Microsoft is continuing their goal of converging all of the industry's devices into one coherent ecosystem with new Xbox Wireless options. If you haven't been following the topic, recently it was announced that PC gamers wanting to use an Xbox controller with their PC could do so wirelessly on the new Xbox One controller with an adapter or Bluetooth as opposed to the standard wired plugin. They've also announced the first PC with built-in Xbox Wireless support straight out of the box, no separate adapter required, and have detailed future plans for Xbox Wireless compatibility to be built straight into motherboards, as well as partnerships with recognized companies to put out headsets and other accessories that connect into the Xbox One ecosystem with no strings attached.
The new Xbox Wireless controller
has built-in Bluetooth and is also compatible with PCs or tablets when used with the Wireless Adapter
. Essentially users have a choice if they want to connect via Bluetooth or with Xbox Wireless using an adapter. But what's the difference between the two types of connections?

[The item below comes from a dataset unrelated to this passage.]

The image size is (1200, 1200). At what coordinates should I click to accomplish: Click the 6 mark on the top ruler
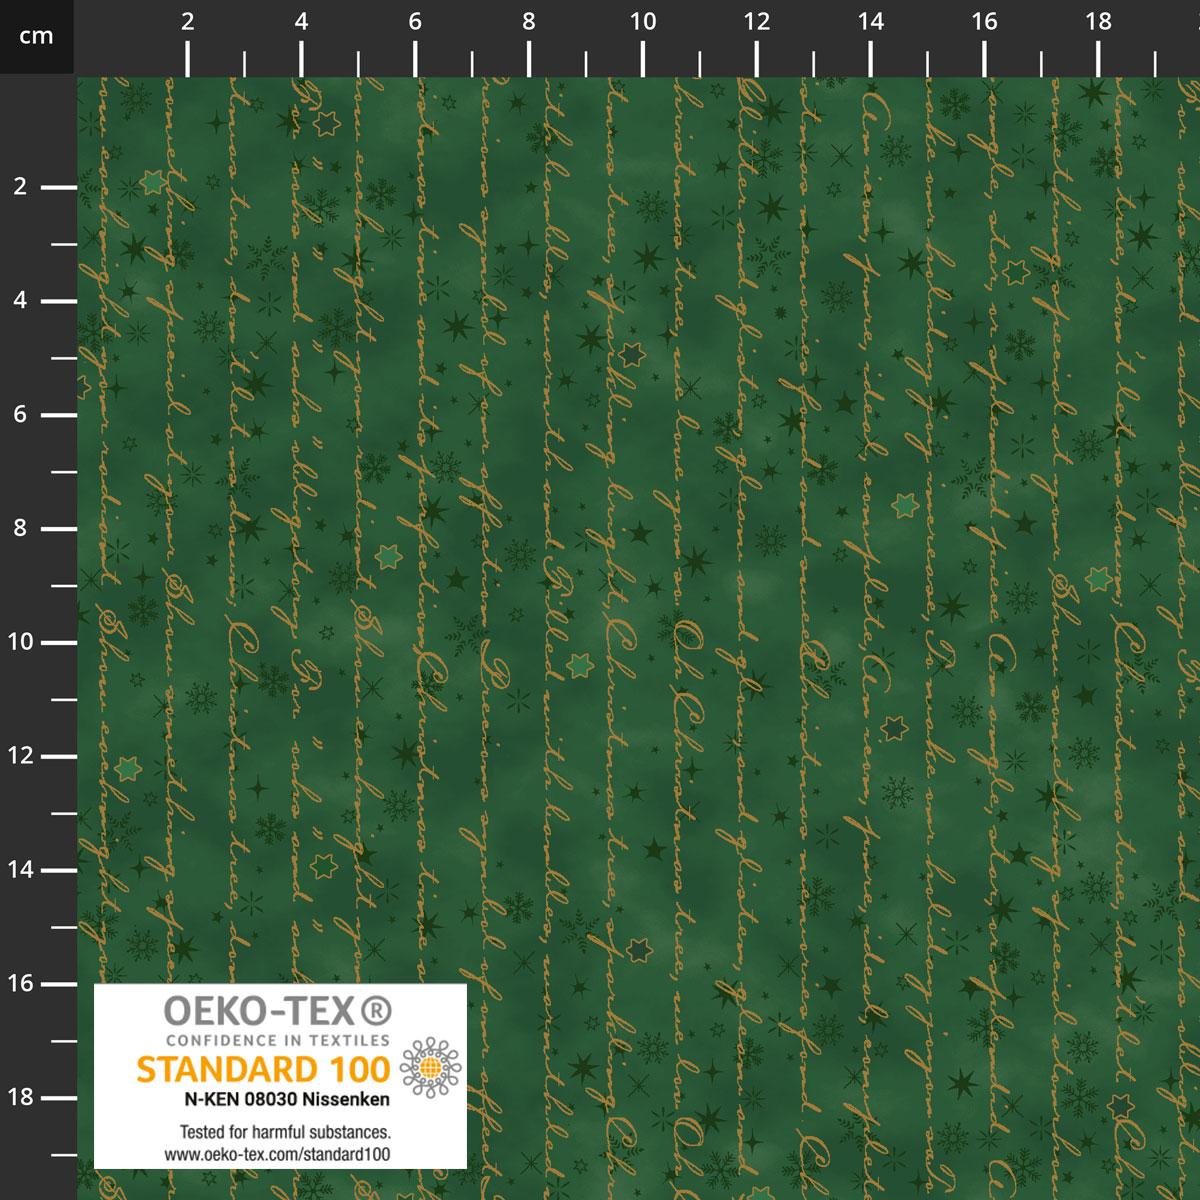(x=415, y=22)
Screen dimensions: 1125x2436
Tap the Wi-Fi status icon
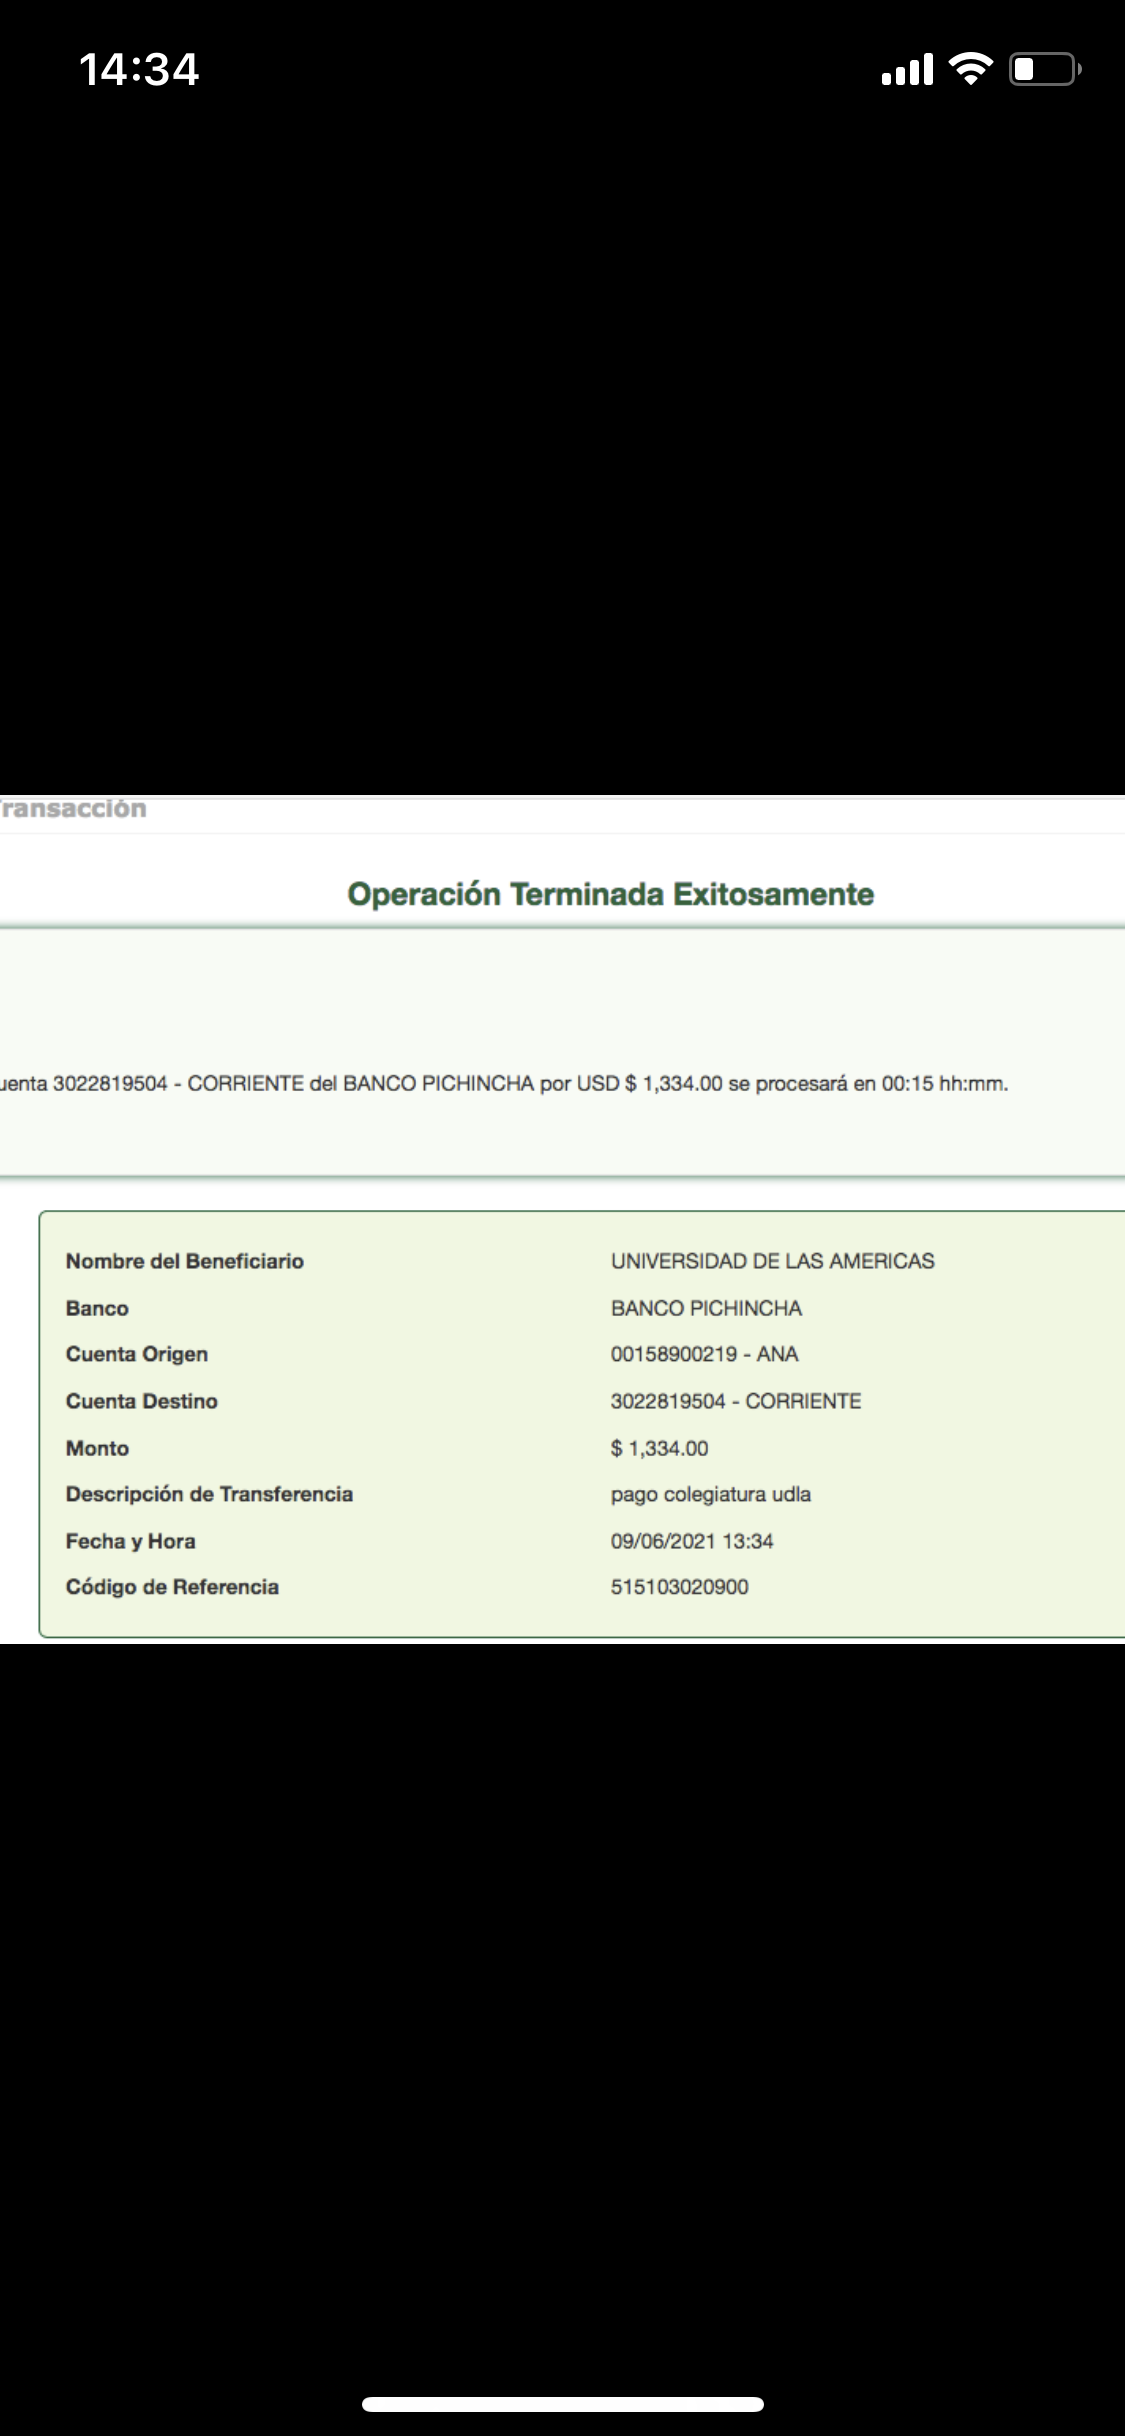(x=969, y=69)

Bluetooth is a commonly-used short-range wireless technology that is used to connect devices. You've surely used it on your phone with perhaps a Bluetooth headset, or in combination with your PC or tablet. Bluetooth is built into many devices, but not all. Since Bluetooth is so commonly used, there is often interference when many devices using Bluetooth simultaneously are in one place.
"Xbox Wireless" on the other hand is what Microsoft calls the technology that allows your controllers to sync with your Xbox One. Microsoft boasts that it has lower latency for more devices and is designed for gaming whereas other connection methods are designed with other goals in mind, such as communication. Just like the Xbox One, Xbox Wireless on your Windows 10 PC can support up to eight controllers with just one adapter, but it doesn't just support controllers — it will support any Xbox Wireless compatible device like music game accessories or headsets. Instead of having your separate controller adapter and your headset adapter, they'll all be compatible with one Xbox Wireless adapter. It also doesn't mean that these devices will only work on your Windows 10 PC — it means that there will be wireless headsets and accessories on the market that connect to your Xbox One's built-in Xbox Wireless technology right out of the box with no adapter required.
Xbox Wireless adapter
Microsoft's goal for the future is to slowly eliminate the need for adapters and to increase gamers' convenience level by partnering with hardware companies to integrate Xbox Wireless capabilities directly into motherboards. They've already announced a complete PC that has an Xbox Wireless adapter built into the chassis — the Lenovo IdeaCentre Y710 Cube
. It's a gaming PC that is launching in October that hopes to provide gamers with all of the features that they're wanting right out of the box. For gamers who are already satisfied with their rig but want to get their hands on Xbox Wireless technology, that's where the wireless adapter and future integration into individual hardware pieces comes in.
Microsoft has already confirmed partnerships with a number of recognizable companies that will be putting out products that will fit seamlessly into the Xbox Wireless ecosystem. These companies include Astro, HyperX, Lenovo, Mad Catz, PDP, Plantronics, Razer, SteelSeries and Turtle Beach. That way, in the case of Xbox One, you won't have to worry about having several different cords and adapters because it will already be compatible with the Xbox Wireless technology that is built into your console. On Windows 10, all that you'll have to worry about is having one Xbox Wireless adapter. Products that support Xbox Wireless can easily be identified with the pictured logo. An example of a product already on the market that supports Xbox Wireless is the Rock Band Wireless Fender Jaguar Guitar Controller.
For Xbox and Windows 10 gamers, this is looking to be a potentially great way to connect all of their devices without cluttering up the living room or office. Although there are currently not many third-party devices that are supporting Xbox Wireless, Microsoft has promised that the ones that we have seen are just the first of many.